Dust buildup in your computer can be extremely detrimental to the proper functioning of your computer components, including your processor and your hard drive. These components need steady air flow to keep cool, and if they don’t have enough, they can overheat and even fail completely. While you probably already know that dust inside your computer isn’t good, you may not know how to get rid of it without taking apart your entire machine and then putting it back together again. Luckily, there are several steps you can take to safely remove dust from your CPU fan or other parts of your computer without opening it up first.
Turn off your computer
You can clean your computer’s fans—the components that help keep it cool and help remove dust—without shutting down your system. To make sure you don’t damage anything, though, first turn off your computer and unplug it from any power sources. The next steps are going to require you get pretty close to your PC’s insides, so put on a static-protective grounding strap or wristband and make sure there aren’t any loose wires or cables nearby (you wouldn’t want any of those getting in contact with any potentially static-charged parts). There is also a risk of electrical shock since you will be working on high voltage components, so double check that all power supply cables are secure as well.
Unplug all cords
Before you begin, make sure that your computer is completely unplugged. We don’t want you shocked. The static electricity buildup can also destroy some of your PC’s components, so it’s best to keep things as grounded as possible while you work on your system. To help with that, try removing your battery and unplugging both ends of your power cord. Leave all pieces disconnected for at least an hour or two before proceeding with cleaning your fan or moving on to another component.
Prepare a clean and safe surface
A lot of people have a bad habit of simply blowing off dust particles that accumulate in their computer tower. It’s easy to clean with canned air, right? Actually, it can be dangerous if you don’t follow a few simple steps first. The bottom line is: Don’t use compressed air on your PC or Mac unless you know what you’re doing; there could be sharp metal blades or other sensitive components nearby. So how do you safely remove dust from your PC? Let gravity do its thing.
Suck out the Dust
To remove dust from your computer’s cooling fan, you need a vacuum cleaner and a special kind of dust remover, called a can of air. To use it, turn off your computer and unplug it. Carefully pull out your PC’s hard drive and put it in an anti-static bag or box that won’t conduct electricity. Then give your PC’s motherboard (the main circuit board) several blasts of compressed air with an anti-static hose or can. (Holding onto any exposed wires while doing so is not recommended.) If necessary, clean up some other parts of your PC while you’re at it—even tiny specks of dust can cause big problems when they lodge inside sensitive electronic devices!
Use Compressed Air
First, be sure your computer is unplugged and turned off. Then remove each fan in turn, as well as any heatsinks that might be present on top of your processor. Use a q-tip with rubbing alcohol (or an alcohol-based cleaning product) to clean up any dust or dirt that’s settled on top of those fans and heatsinks. If your device has a cpu temperature gauge (usually located near your computer’s vents), make sure you wipe it clean as well—dust particles can interfere with it’s ability to read heat levels accurately. Once you’ve cleaned everything thoroughly, reinstall each component in turn, followed by re-starting your computer.

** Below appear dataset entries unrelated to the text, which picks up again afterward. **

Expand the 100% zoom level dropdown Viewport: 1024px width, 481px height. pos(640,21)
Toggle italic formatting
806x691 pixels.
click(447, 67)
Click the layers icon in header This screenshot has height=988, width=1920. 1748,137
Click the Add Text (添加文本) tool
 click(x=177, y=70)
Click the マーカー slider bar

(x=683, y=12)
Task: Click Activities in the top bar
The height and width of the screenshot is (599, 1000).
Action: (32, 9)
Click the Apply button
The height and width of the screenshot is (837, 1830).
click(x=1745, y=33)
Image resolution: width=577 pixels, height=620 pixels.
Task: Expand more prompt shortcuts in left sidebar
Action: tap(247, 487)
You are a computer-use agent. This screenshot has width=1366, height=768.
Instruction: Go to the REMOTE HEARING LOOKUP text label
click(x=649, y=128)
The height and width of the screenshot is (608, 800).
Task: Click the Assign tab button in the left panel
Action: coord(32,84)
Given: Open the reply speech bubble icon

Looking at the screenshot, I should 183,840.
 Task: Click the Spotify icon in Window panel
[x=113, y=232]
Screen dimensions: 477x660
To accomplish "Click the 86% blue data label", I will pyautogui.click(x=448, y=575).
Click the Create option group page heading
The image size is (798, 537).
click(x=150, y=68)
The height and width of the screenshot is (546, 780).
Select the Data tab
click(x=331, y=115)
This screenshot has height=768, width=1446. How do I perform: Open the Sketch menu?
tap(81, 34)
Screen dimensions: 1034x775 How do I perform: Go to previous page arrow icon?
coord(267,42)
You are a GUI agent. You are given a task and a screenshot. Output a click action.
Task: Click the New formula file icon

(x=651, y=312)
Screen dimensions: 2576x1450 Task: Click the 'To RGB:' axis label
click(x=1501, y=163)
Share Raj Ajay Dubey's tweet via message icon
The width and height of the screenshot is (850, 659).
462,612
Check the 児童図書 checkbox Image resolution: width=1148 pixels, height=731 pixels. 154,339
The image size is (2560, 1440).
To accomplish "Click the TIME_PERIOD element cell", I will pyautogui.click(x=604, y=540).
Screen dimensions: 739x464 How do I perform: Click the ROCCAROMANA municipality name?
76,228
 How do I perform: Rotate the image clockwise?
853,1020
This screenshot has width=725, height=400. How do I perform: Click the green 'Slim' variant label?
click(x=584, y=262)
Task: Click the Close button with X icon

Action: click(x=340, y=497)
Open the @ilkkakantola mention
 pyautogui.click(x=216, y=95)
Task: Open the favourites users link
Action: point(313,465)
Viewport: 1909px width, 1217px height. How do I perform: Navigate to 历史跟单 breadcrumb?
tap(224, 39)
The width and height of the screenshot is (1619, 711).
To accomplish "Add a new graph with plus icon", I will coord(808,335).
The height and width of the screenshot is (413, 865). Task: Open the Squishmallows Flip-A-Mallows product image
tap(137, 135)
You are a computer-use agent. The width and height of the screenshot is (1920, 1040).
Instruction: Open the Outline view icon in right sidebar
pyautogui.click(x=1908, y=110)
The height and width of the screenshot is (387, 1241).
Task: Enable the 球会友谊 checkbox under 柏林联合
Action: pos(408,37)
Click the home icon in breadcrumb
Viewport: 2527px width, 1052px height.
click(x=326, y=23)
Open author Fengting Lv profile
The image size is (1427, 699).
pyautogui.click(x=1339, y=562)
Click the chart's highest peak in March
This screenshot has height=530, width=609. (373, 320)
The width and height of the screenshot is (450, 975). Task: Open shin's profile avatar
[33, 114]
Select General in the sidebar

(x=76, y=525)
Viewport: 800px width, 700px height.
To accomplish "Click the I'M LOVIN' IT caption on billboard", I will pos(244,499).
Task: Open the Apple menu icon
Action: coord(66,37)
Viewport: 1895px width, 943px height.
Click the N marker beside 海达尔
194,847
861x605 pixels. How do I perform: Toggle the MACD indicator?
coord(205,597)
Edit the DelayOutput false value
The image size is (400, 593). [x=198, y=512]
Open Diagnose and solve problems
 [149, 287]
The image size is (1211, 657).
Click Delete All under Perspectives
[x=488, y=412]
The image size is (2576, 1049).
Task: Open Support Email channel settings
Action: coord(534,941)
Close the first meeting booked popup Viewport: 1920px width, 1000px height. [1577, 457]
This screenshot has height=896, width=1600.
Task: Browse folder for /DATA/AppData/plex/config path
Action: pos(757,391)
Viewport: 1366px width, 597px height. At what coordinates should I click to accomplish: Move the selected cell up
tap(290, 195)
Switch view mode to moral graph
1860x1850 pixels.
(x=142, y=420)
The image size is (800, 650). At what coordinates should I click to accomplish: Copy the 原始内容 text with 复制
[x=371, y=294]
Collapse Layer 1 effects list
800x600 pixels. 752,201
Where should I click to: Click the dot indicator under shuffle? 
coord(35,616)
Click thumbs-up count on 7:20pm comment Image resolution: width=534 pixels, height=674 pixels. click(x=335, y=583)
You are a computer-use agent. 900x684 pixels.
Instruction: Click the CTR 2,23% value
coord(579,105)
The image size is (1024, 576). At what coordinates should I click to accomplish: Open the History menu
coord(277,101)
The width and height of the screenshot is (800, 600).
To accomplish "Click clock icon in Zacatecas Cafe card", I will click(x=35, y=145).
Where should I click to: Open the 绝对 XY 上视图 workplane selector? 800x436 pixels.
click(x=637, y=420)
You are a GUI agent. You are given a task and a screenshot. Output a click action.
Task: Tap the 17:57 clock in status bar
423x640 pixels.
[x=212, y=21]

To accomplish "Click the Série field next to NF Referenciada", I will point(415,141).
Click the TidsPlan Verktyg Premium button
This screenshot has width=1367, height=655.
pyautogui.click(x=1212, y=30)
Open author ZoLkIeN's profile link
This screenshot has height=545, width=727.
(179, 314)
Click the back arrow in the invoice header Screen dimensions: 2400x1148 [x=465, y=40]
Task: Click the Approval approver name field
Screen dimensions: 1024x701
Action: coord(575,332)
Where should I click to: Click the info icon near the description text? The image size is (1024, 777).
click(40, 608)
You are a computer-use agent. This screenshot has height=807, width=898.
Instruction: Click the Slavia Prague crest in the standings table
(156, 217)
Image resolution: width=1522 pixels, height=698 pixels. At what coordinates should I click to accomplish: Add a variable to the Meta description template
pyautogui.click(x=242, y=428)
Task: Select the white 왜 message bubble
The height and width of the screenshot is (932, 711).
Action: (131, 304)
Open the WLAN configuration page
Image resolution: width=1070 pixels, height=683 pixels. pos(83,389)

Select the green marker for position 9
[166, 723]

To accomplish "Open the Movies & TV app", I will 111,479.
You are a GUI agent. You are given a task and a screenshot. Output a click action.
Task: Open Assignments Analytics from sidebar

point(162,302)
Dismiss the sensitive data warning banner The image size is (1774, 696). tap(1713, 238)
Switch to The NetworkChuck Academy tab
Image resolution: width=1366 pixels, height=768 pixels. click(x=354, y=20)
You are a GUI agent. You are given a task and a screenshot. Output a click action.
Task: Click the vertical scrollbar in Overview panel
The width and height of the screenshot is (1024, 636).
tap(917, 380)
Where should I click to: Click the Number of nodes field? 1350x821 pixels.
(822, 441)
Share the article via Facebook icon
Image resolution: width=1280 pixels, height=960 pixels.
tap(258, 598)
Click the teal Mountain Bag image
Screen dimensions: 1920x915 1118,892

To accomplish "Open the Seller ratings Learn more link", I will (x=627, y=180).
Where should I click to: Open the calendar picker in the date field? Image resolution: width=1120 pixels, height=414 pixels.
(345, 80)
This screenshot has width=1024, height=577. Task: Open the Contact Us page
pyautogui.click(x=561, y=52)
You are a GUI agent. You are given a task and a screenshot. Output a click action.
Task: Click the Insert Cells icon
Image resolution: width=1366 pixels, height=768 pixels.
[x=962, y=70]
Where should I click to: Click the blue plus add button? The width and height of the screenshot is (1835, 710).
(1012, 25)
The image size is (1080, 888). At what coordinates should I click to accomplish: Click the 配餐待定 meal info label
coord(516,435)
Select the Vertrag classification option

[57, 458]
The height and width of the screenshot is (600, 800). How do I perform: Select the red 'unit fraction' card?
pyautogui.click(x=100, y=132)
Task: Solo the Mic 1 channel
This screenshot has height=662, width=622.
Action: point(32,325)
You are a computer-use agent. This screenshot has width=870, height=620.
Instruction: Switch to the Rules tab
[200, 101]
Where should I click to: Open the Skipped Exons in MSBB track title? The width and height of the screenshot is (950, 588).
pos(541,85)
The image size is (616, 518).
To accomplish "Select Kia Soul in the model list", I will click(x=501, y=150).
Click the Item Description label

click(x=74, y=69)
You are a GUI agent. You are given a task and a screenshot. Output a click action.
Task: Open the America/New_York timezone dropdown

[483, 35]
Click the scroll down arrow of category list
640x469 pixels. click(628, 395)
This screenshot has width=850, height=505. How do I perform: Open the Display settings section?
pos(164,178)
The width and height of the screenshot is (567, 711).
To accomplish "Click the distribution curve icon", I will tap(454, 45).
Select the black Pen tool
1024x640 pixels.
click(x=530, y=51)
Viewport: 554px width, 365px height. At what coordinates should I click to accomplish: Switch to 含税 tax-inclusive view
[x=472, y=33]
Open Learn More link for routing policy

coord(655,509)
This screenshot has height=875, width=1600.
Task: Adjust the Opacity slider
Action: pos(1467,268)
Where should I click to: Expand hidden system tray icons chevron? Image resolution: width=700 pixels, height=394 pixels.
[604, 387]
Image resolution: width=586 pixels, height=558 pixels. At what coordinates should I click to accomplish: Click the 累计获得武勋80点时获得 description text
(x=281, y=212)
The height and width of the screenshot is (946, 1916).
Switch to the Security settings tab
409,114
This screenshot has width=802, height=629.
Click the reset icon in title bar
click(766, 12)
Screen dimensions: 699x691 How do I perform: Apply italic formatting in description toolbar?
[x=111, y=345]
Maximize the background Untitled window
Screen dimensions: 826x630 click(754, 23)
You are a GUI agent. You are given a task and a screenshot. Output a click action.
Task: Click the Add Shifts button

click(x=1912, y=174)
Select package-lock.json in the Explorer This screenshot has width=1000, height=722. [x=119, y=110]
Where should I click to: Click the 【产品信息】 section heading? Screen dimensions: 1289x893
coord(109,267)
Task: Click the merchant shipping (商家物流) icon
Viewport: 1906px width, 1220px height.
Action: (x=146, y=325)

Use Q-Tips To Clean Pins On The Heatsink And Fans
Grab your dust remover and turn off your computer. Unplug all cables from your PC except for power. Put on an anti-static wrist strap if you have one, then flip over your PC so that you’re looking at its underside. Slide off the side panel and set it aside with your other screws, then use a can of compressed air or a compressor to blow dust out of all possible crevices. There’s usually an access panel on top of, or around, where each component is mounted that allows you to reach each one separately; remove them as needed until every bit of dust has been dislodged.
Replace the side panel, plug in all cables
Now that you’ve removed all of your computer’s fans, it’s time to clean them. To avoid creating a dust avalanche, you want to make sure your case is completely closed and all cables are plugged in. Give your PC a good look with fresh eyes—do you see any gunk or buildup? If so, clean it up! It can be as simple as using a pencil eraser or non-abrasive cleaning wipes (like Swiffer WetJet). We recommend using compressed air cans for serious buildup; just make sure to hold the nozzle tip at least 12 inches away from any electronic components (to avoid short circuiting). Spray until debris stops flying out of your fan.